Senate and House leaders reach agreement on 2024 government funding but pass it into law in time to avert shutdown


Senate and House leaders announced on Sunday that they had struck an overarching agreement on 2024 government funding, but it was not clear whether they would be able to cement the deal and pass it into law in time to avert a partial government shutdown in less than two weeks.

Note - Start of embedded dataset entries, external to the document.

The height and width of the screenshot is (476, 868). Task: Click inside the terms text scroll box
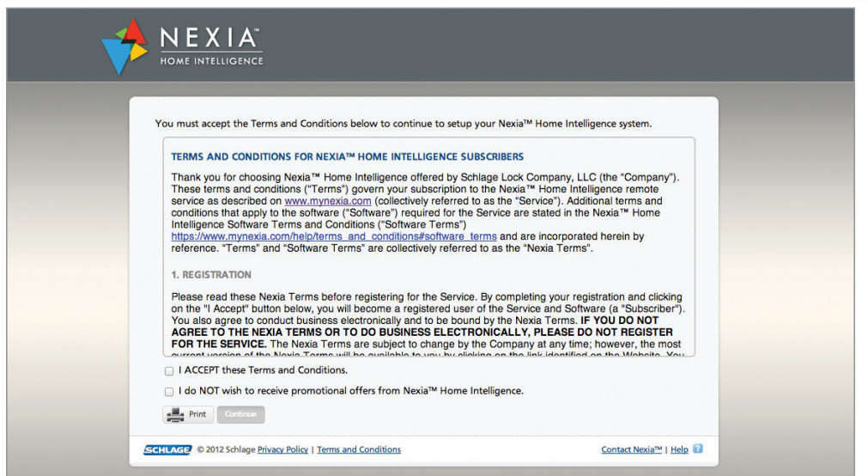(x=428, y=247)
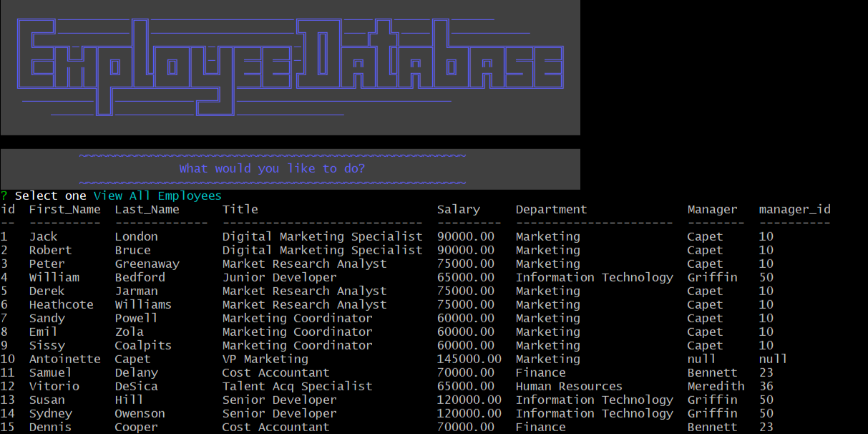Click the Manager column header
The width and height of the screenshot is (868, 434).
pos(713,209)
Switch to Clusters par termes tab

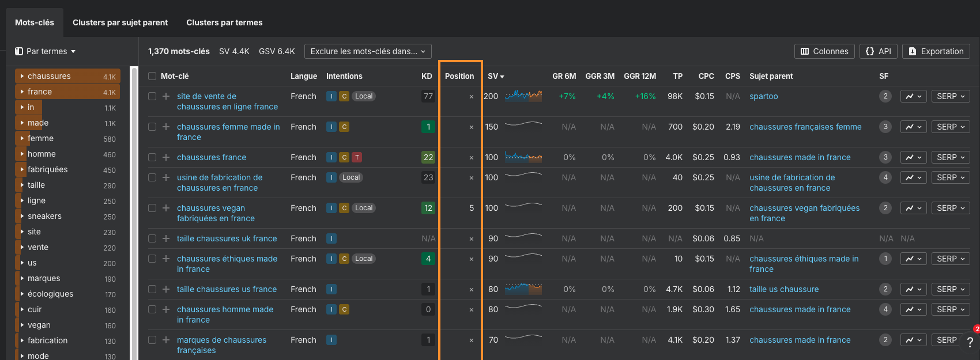(224, 22)
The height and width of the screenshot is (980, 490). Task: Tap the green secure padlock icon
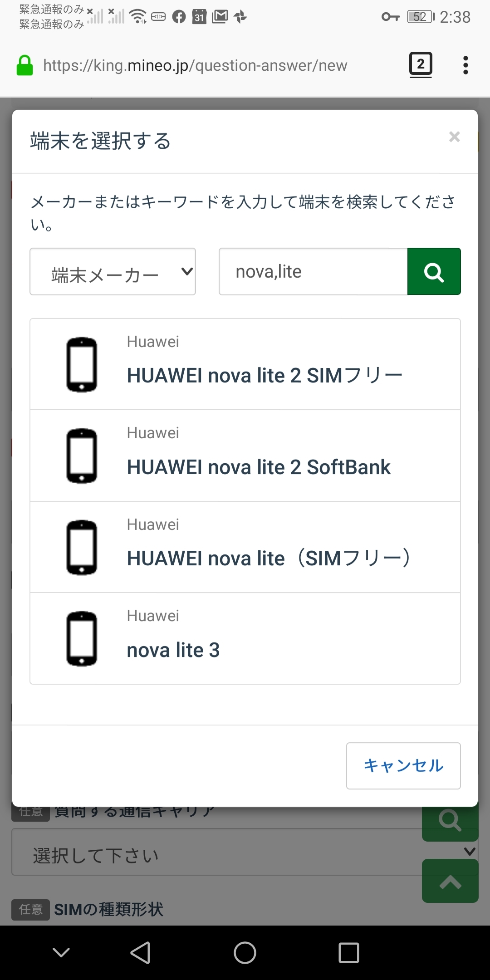[x=25, y=65]

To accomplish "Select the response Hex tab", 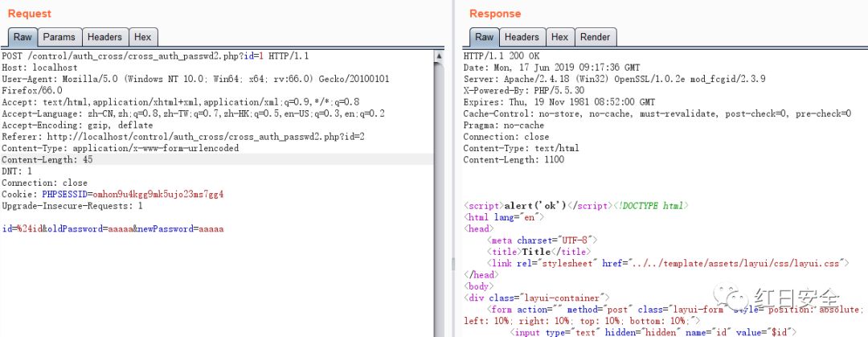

After weeks of negotiations and on the eve of Congress returning from its holiday break, top Senate and House members said they had agreed to set the total amount of spending at nearly $1.66 trillion, bringing funding in line with the deal struck last year between President Biden and then-Speaker Kevin McCarthy that met with vehement conservative opposition.

The agreement includes an increase in Pentagon spending to $886.3 billion and holds nondefense funding essentially flat at $772.7 billion, including $69 billion of added money agreed to through a handshake deal between Mr. McCarthy and the White House. That additional spending is offset by speeding up $10 billion in cuts to I.R.S. enforcement and clawing back $6 billion in unspent Covid dollars and other emergency funds. Officials said the agreement did not include an additional $14 billion sought by the Republican and Democratic appropriators in the Senate to beef up both domestic and military spending.

They said Congress would need to take a bipartisan approach to “avoid a costly and disruptive shutdown.”

In a letter to his colleagues, Speaker Mike Johnson emphasized the spending reductions that Republicans had secured, notably the extra $10 billion from the I.R.S., and said that the “result is real savings to American taxpayers and real reductions in the federal bureaucracy.”